Why full system context matters

Consider a transaction that looks suspicious on amount and velocity alone. In most systems, the rule fires, an alert is created, and an analyst begins assembling context: who is the client, what is their KYB profile, what is the counterparty risk, what did vendors report, and what has happened historically?

In Corsa, that same context is available at evaluation time. The rule can decide differently based on whether the counterparty is a known trusted partner, whether onboarding flagged the customer’s corporate structure, whether a linked entity has been tagged high-risk, or whether blockchain attribution indicates exposure to a sanctioned cluster. The rule is not “smarter” because it is more complex; it is smarter because it can see more.

Corsa’s rule builder supports evaluation on essentially any data point Corsa stores or ingests, including:

  • Raw fields and structured attributes (transaction fields, customer metadata)

  • Aggregated metrics (rolling windows, distributions, velocity, cohort thresholds)

  • Graph relationships (connections, N-hop patterns, inherited risk tags)

  • AI and anomaly signals (anomaly scoring, clustering, model-derived risk hints)

Because rules can use both enriched vendor signals and custom client-provided attributes, teams are not constrained by the vendor’s schema. This matters in enterprise environments where each institution has unique products, controls, and regulatory obligations.

Inline Decisions and Post-Settlement Monitoring

Corsa supports both modes that modern fintechs require:

  • Inline evaluation (pre-transfer / pre-trade / pre-settlement) to block, approve, or route for RFI/EDD in real time.

  • Post-settlement monitoring to generate alerts, conduct investigations, and support reporting workflows.

From alerts to programmable actions

Traditional platforms produce binary outputs — alert or no alert — pushing operational decision-making outside the system boundary.

Corsa expands the execution surface so monitoring functions as an active control layer.

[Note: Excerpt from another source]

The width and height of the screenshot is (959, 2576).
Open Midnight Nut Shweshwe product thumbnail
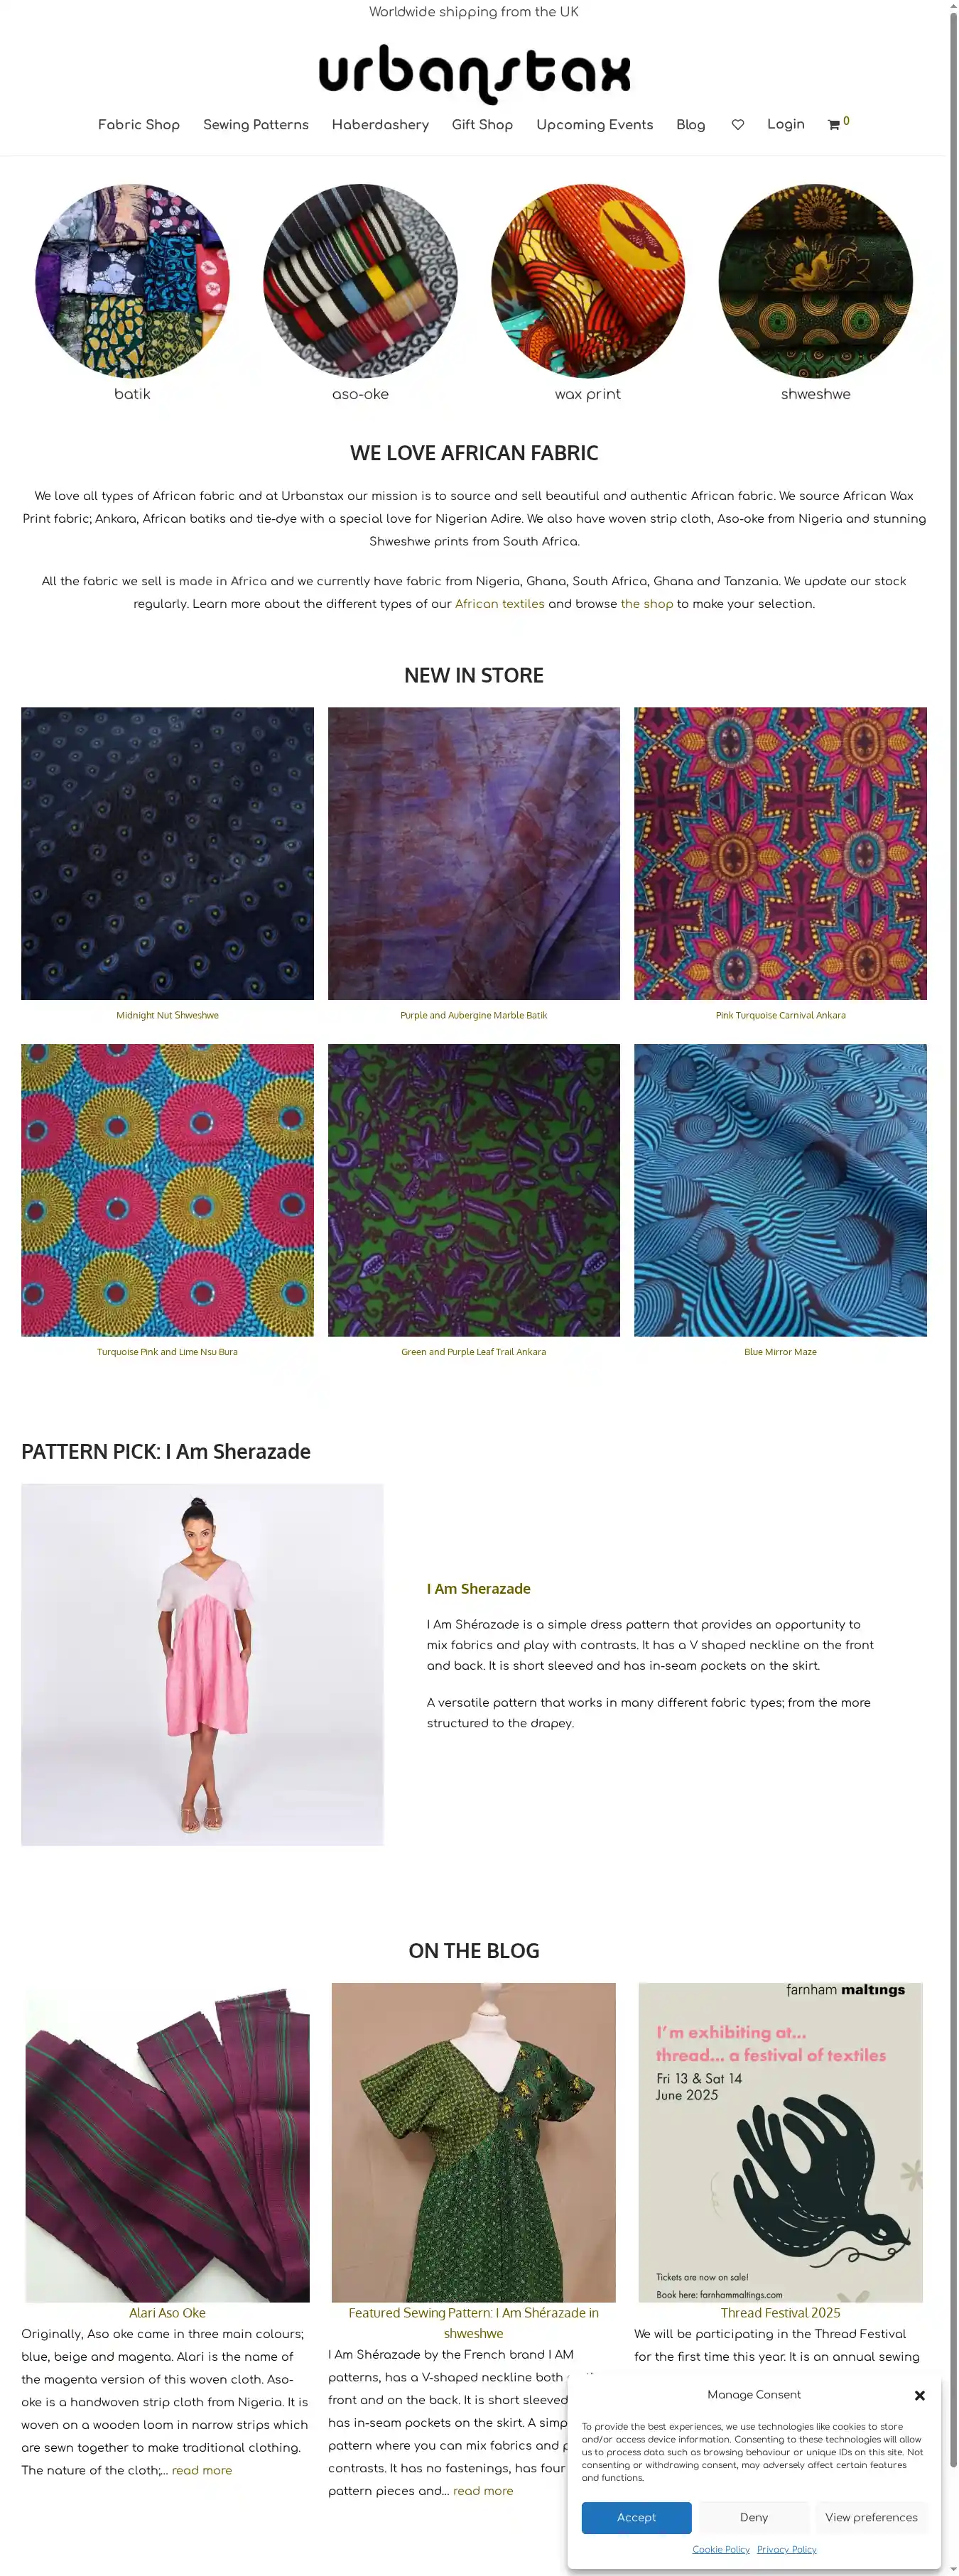[x=167, y=853]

Policies can generate alerts, but also initiate state transitions and workflows such as:

  • Blocking or routing (block, manual review, EDD/RFI)

  • Risk scoring updates (client score changes based on new evidence)

  • Workflow execution (create cases, notify, request information, orchestrate steps)

The workflow engine allows institutions to operate directly on modeled entities — clients, transactions, alerts, cases, and notifications — encoding response logic into the platform itself so execution is deterministic, auditable, and repeatable.

How do we do it?

Corsa’s native integrations let you ingest as much data as you need - across every aspect of your business - directly into your workspace. This includes customer onboarding data, business activity, transactions, wallets, bank account information, and even customer support interactions.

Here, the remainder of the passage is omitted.